GIVEN EXERCISE
Write out every line of the items below again, requests included, multiplying each coordinate in the answers by 2.6 and rounding to whole numbers, with halves rounded up. Leave the pictures out of your answer.

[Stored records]
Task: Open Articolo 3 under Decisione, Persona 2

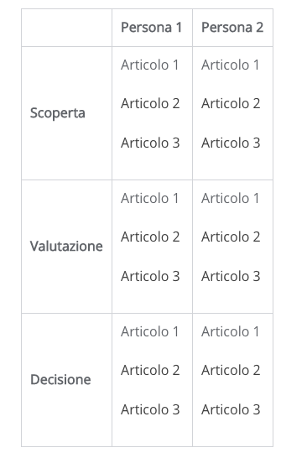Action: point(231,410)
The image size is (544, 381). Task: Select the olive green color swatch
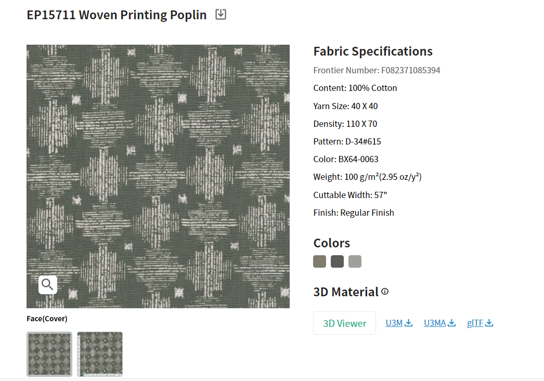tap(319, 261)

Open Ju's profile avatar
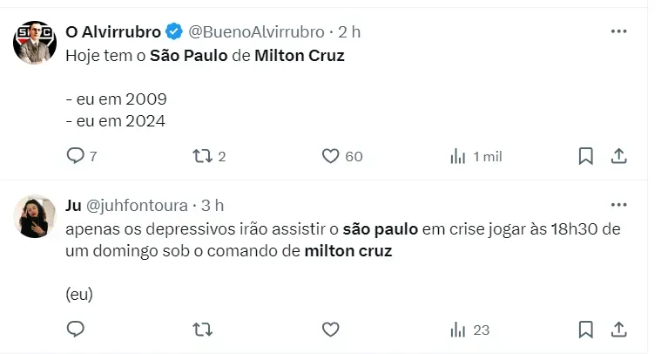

THE SOLUTION
Task: Open Articolo 3 under Decisione, Persona 2

Action: point(601,1066)
The image size is (544, 381). Task: Select the olive green color swatch
tap(829, 679)

Open Ju's profile avatar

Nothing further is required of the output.